- [Data for processing]:
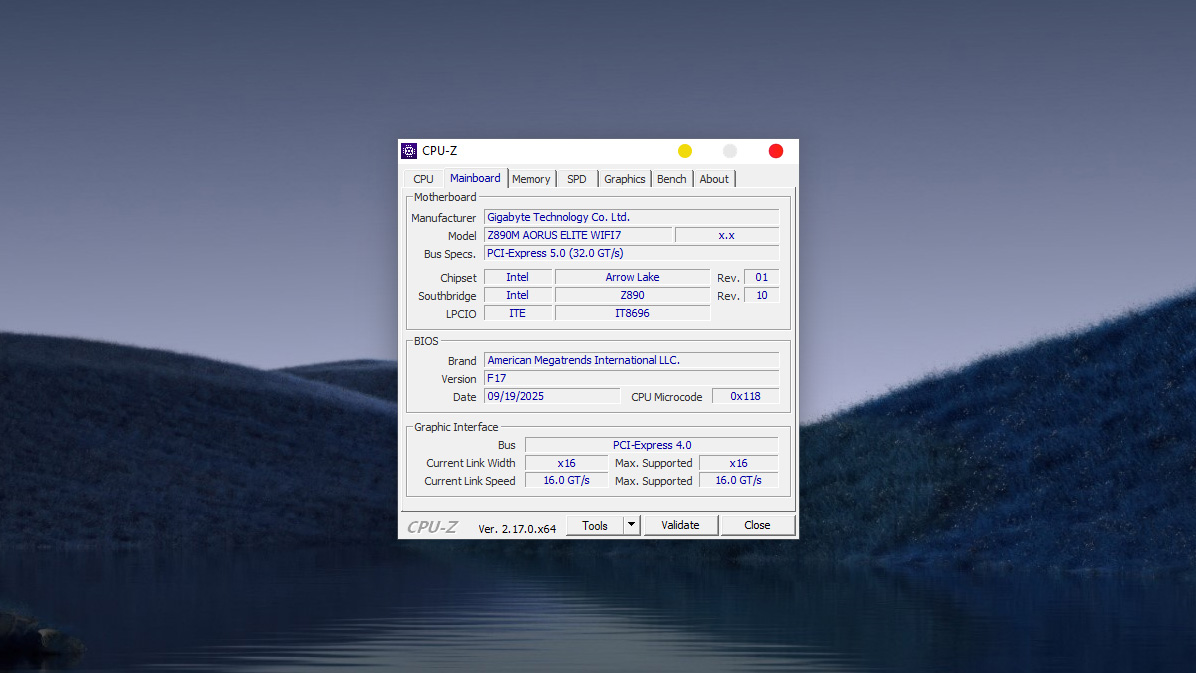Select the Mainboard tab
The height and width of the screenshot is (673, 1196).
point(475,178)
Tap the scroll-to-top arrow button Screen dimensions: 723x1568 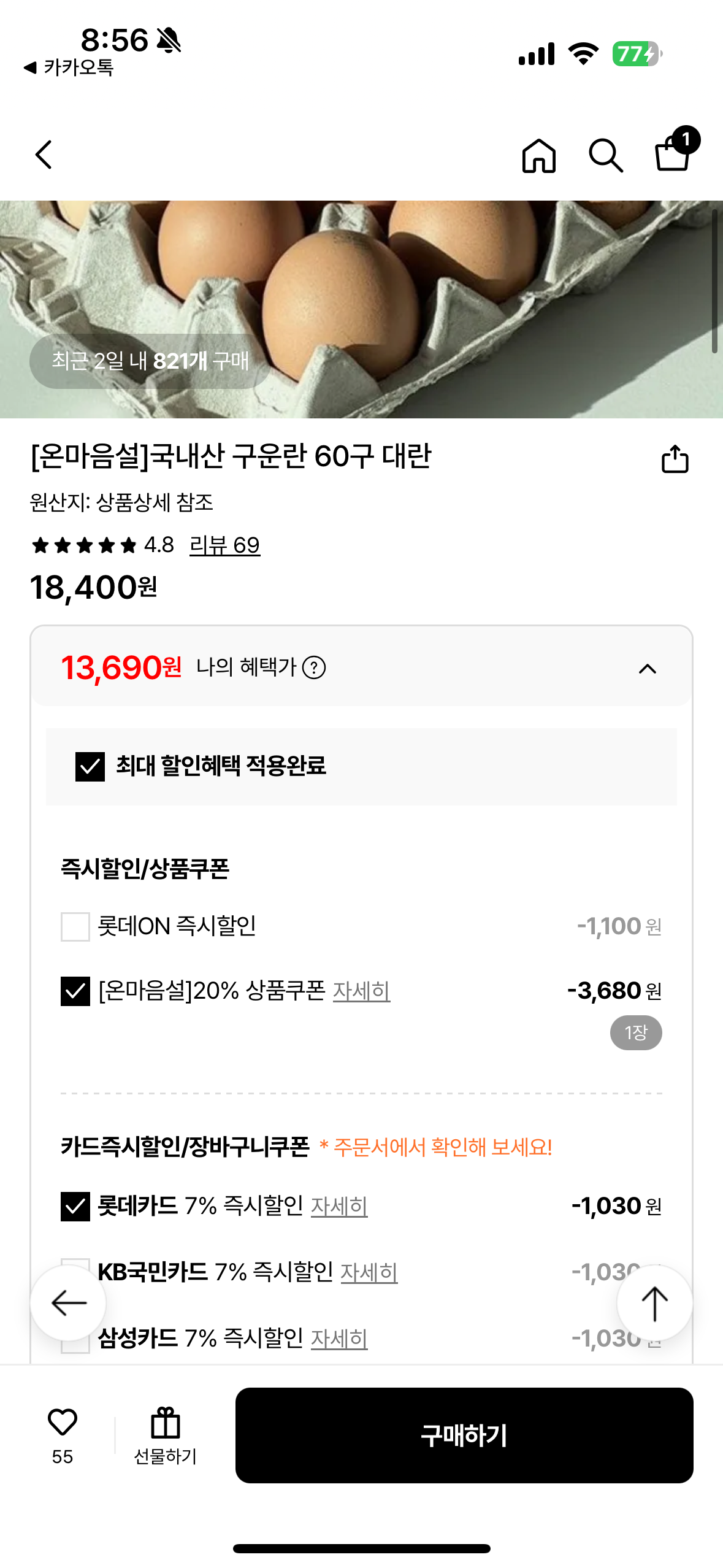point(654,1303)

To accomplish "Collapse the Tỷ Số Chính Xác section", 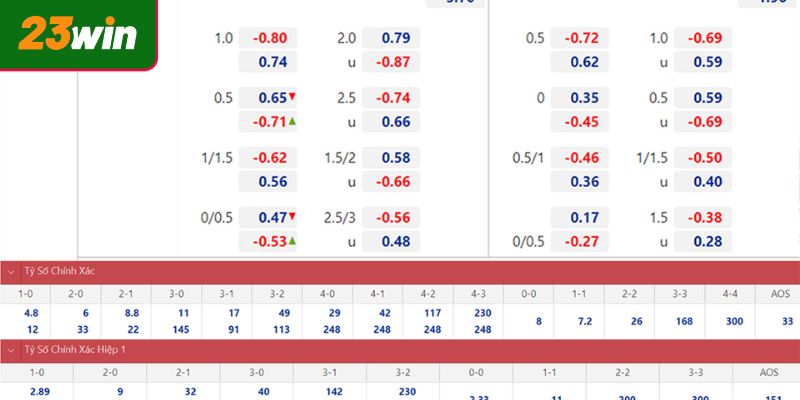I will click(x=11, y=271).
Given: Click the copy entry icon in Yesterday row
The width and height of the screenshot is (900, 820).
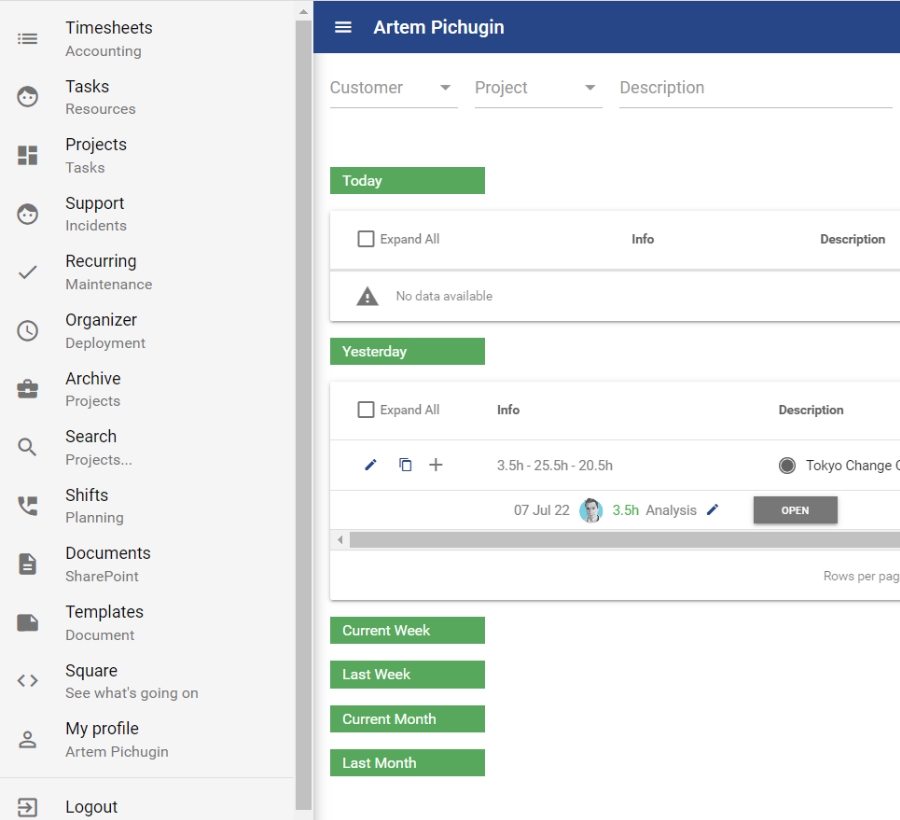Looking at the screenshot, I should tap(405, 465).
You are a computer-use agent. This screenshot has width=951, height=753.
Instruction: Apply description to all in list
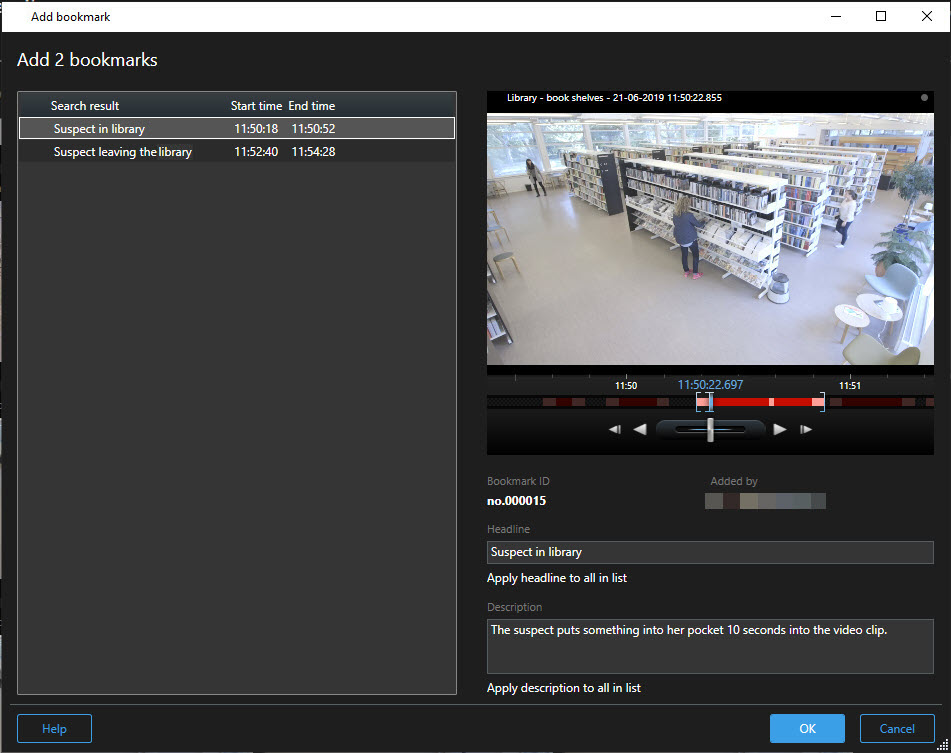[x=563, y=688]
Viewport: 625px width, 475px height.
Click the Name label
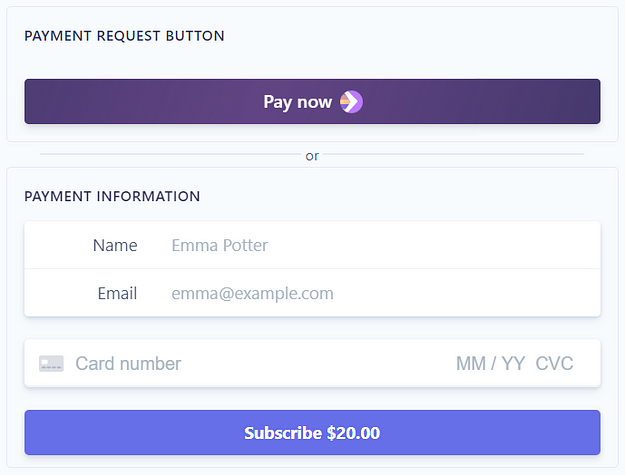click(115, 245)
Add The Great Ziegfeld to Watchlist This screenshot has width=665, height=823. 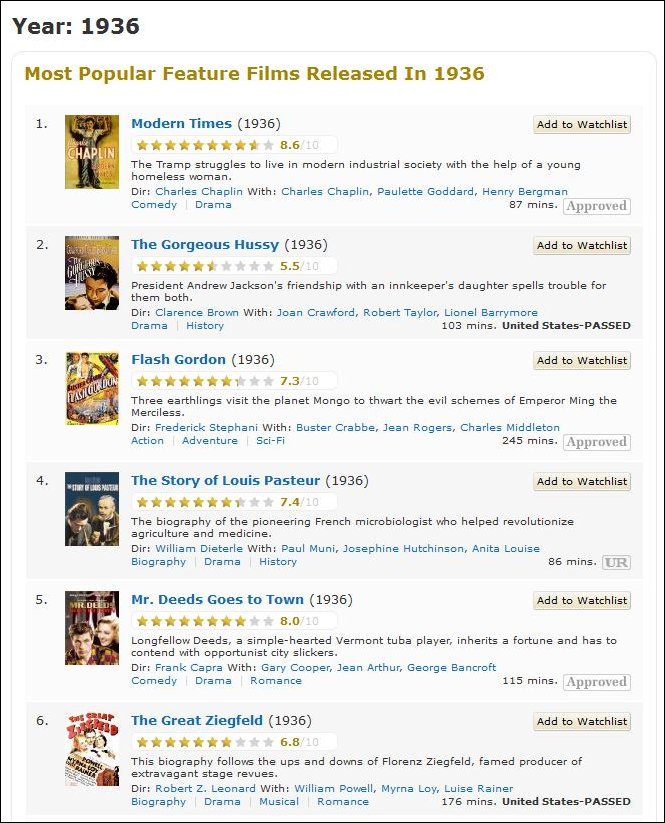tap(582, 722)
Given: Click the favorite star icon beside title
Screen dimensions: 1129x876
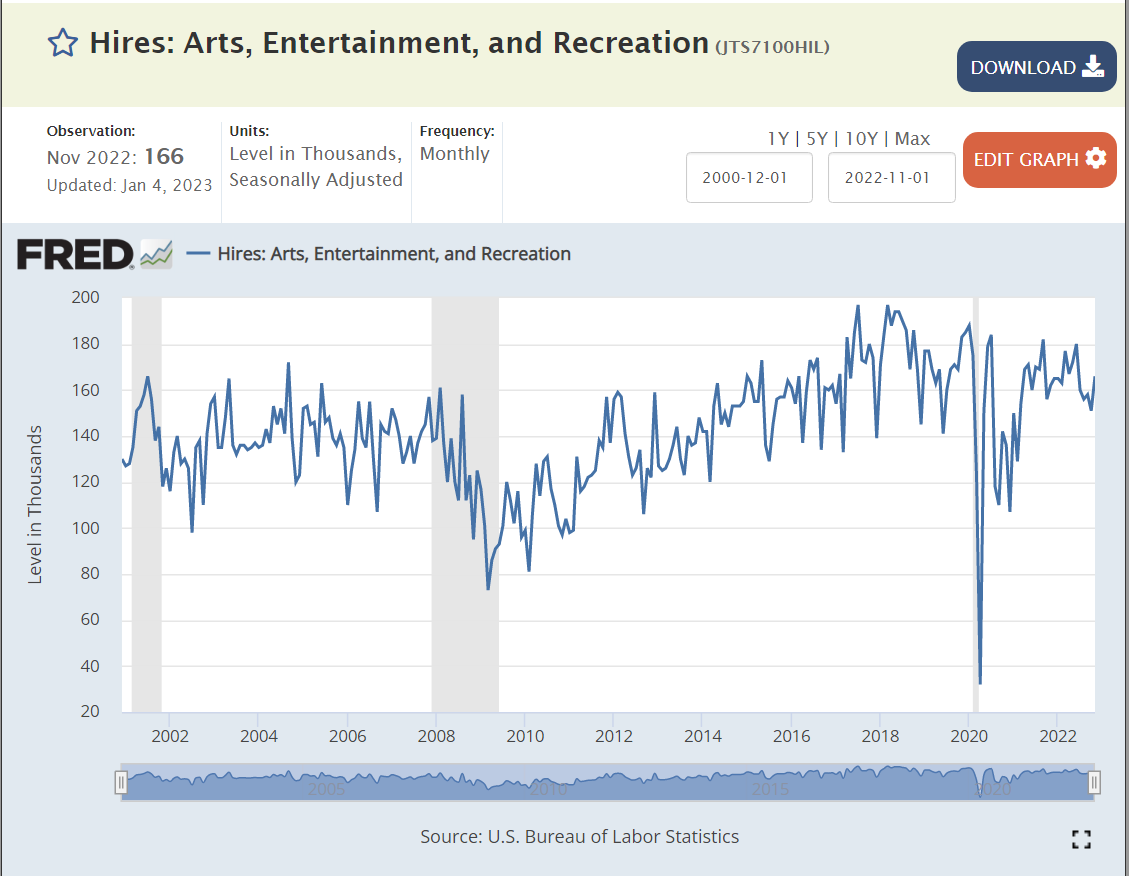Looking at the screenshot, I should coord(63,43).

- [Exercise directions]:
Locate every line in the data above that contains the word "icon" and copy each of those lines.

- [Solution to this exercise]:
Given: Click the copy entry icon in Yesterday row
Given: Click the favorite star icon beside title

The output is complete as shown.